La mayoría de nosotros crecimos creyendo que la vulnerabilidad es sinónimo de debilidad.
Yo misma crecí con el juicio de que tenía que “armarme” porque de lo contrario me pasaban por arriba. Y ahí di vida a mi “guerrera”, me armé con escudo y espada para defender mi territorio, para protegerme y proteger a mi entorno más íntimo.
Aprendí la autosuficiencia, a arreglármela sola, a no pedir ayuda. Quería mostrarle al mundo que era fuerte, segura, que podía imponerme y alcanzar los objetivos que me proponía.
Podía ser sostén para otros pero no era una posibilidad que otros sean sostén para mi. Y así se fue moldeando mi cuerpo, bien armadito, erguido, con la columna vertebral recta y la cabeza elevada, listo para “sostener”.
Mantener una máscara para ocultar tu vulnerabilidad probablemente te haya servido en algún momento como me sirvió a mí, pero sostenerla en el tiempo para lo único que te sirve es para añadir sufrimiento.
El sufrimiento es un dolor del cual no te estás haciendo cargo. No sentís el dolor porque negar tu vulnerabilidad te lleva a no sentir, a bloquear tu mundo emocional, a desconectarte de tu verdadera esencia. Pero si no sentís el dolor, tampoco vas a sentir una caricia, un abrazo, tampoco te vas a sentir a vos. Y esto favorece a generar distancias, a poner barreras.
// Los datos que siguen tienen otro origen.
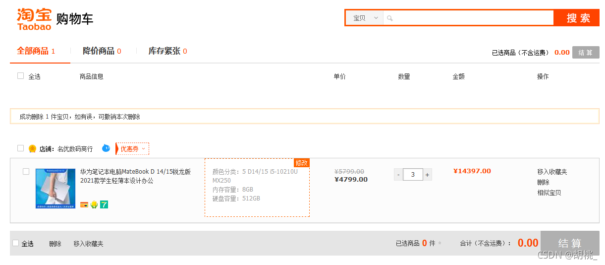Open the 宝贝 search type dropdown
The width and height of the screenshot is (605, 265).
[365, 18]
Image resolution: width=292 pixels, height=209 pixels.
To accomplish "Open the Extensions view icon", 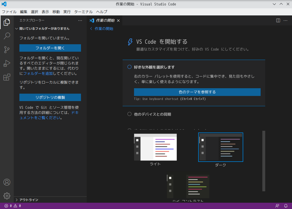I will pos(7,77).
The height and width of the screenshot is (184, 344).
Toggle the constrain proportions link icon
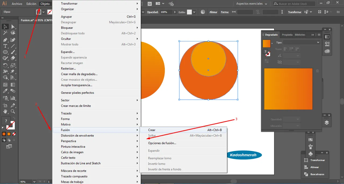[x=258, y=12]
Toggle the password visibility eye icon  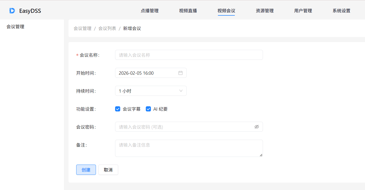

Yo misma estoy aprendiendo a dejarme cuidar, dejarme abrazar, dejarme sostener. No me resulta fácil. Mi antigua forma de ser quiere hacerse presente una y otra vez. Pareciera no estar dispuesta a darse por vencida. Me susurra al oído: ¡Yo puedo sola!
Hoy te puedo decir que lo sigo intentando, aunque me incomode, porque cada vez que lo intento soy testigo de todo lo que me regala mi vulnerabilidad.
La vulnerabilidad te regala el conectarte con otros, el reconocerte parte de algo más grande que te complementa, el darte un lugar de conexión con tu ser genuino, con tu parte más intuitiva y creativa, un cuerpo que fluye más liviano, flexible, expandido y por sobre todas las cosas más auténtico y libre.
Muchos de nosotros necesitamos aprender a amigarnos con nuestra vulnerabilidad. El reconocerla y aceptarla nos permite conectar con las personas que nos rodean. El ignorarla y ocultarla detrás de una máscara, nos aísla dentro de un mundo con fronteras autoimpuestas en el que vivimos anestesiados sin sentir el dolor pero tampoco el amor.